Y sólo Dios sabe cuántos quedarán. Pero los que sobrevivan sabrán que ya no es momento de seguir ciegamente los pasos de nuestros padres, contentándonos igual que ellos con hacer como todo el mundo y como se nos dice que hagamos (todo lo más trampeando un poco por los bordes…). La senda del rebaño en la que nos habíamos extraviado desde la noche de los tiempos, tenaz supervivencia de nuestro humilde origen animal, llegada a su último fruto, será al fin superada.

A cada uno de nosotros le llegará el tiempo, en lo secreto de su corazón y a lo largo de toda su vida, de tomar nota al fin de una voz interior – una voz muy baja y sin embargo muy clara, cuando uno se toma la molestia de hacer el silencio y escuchar. Lo que le dice a uno es para él sólo, y no es lo que le dice a otro.
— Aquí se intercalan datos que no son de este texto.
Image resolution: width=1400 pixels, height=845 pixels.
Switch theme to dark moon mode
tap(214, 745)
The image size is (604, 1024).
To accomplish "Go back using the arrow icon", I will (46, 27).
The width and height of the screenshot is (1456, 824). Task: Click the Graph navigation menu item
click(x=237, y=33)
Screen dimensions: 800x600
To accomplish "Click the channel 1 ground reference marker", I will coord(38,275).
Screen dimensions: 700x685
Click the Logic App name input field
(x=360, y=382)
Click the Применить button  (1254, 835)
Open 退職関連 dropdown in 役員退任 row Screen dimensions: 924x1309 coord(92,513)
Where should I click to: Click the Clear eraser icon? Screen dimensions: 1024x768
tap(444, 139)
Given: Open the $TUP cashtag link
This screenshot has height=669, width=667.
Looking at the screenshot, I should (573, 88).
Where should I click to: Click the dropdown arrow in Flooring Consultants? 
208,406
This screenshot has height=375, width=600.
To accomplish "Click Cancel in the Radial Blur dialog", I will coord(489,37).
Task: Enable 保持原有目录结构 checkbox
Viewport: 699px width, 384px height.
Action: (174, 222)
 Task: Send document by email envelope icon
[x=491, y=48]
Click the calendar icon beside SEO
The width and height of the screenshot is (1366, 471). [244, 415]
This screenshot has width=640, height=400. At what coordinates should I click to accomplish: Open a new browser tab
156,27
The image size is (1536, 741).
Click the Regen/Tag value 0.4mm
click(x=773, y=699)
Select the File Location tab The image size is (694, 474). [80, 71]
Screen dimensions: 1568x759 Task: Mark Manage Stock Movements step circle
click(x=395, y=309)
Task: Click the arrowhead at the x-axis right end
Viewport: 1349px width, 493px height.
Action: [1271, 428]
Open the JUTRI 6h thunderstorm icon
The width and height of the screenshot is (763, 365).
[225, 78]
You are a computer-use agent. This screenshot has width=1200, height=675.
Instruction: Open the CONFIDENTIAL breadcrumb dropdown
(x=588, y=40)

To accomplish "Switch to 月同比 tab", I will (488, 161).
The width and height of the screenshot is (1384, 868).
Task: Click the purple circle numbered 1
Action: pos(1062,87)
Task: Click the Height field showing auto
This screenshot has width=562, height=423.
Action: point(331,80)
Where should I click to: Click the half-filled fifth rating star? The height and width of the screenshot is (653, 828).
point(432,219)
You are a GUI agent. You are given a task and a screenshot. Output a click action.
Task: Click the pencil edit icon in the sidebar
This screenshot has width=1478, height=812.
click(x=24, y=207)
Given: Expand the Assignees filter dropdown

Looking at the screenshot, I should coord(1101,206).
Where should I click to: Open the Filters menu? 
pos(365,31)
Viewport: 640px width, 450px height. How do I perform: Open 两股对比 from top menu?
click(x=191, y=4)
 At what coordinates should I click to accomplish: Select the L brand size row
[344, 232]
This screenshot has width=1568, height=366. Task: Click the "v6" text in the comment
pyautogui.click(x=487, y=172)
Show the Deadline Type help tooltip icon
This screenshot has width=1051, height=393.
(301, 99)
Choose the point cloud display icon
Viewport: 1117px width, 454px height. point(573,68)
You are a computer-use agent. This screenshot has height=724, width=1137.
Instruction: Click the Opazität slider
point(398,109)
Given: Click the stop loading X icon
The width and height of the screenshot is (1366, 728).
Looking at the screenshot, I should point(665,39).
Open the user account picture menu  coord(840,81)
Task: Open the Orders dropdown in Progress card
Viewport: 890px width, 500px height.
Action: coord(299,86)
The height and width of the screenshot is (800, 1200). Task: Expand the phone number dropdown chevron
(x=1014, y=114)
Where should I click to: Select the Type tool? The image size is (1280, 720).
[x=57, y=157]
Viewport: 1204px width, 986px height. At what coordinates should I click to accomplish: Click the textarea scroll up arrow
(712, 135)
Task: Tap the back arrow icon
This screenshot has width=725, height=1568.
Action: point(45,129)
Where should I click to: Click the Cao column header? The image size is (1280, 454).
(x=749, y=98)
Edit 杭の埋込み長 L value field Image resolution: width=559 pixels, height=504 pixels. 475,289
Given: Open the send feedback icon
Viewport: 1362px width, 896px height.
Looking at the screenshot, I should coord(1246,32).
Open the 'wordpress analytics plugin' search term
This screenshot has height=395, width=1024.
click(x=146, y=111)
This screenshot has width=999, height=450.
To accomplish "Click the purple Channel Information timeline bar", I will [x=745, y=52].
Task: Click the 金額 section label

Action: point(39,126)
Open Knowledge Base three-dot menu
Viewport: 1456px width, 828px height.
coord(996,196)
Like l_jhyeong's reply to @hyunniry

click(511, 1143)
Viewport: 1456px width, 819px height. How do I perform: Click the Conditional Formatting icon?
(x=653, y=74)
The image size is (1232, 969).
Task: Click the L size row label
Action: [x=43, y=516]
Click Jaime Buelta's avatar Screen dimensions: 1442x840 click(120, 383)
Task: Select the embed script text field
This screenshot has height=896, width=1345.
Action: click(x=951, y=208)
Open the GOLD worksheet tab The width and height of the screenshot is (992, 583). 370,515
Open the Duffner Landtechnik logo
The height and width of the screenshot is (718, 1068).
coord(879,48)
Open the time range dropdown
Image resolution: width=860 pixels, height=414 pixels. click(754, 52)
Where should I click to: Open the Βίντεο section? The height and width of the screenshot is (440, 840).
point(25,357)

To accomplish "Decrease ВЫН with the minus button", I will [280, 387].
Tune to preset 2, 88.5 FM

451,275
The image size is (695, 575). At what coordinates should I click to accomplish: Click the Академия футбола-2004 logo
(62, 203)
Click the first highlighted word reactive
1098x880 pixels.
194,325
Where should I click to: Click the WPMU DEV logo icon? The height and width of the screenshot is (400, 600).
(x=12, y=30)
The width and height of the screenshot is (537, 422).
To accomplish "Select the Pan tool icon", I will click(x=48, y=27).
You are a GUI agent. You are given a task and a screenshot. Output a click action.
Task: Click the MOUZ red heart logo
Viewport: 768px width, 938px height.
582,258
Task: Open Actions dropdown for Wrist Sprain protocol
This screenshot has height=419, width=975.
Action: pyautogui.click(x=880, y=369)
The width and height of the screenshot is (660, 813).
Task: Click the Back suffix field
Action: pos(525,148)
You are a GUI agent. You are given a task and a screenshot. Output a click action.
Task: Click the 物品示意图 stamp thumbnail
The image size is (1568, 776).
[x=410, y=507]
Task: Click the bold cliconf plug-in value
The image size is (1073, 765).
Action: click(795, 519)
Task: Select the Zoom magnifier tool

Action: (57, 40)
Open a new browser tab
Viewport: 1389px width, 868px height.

Es la voz que el hombre que se llamaba Jesús supo escuchar mejor que nadie. Y es por eso por lo que, mejor que nadie, él ha sido el padre, y el hermano y el esposo bien–amado de Dios. Pues esa voz, en todo tiempo y en todo lugar evitada, ignorada, despreciada, no es otra más que la voz con la que Dios habla en secreto al oído de cada uno de nosotros.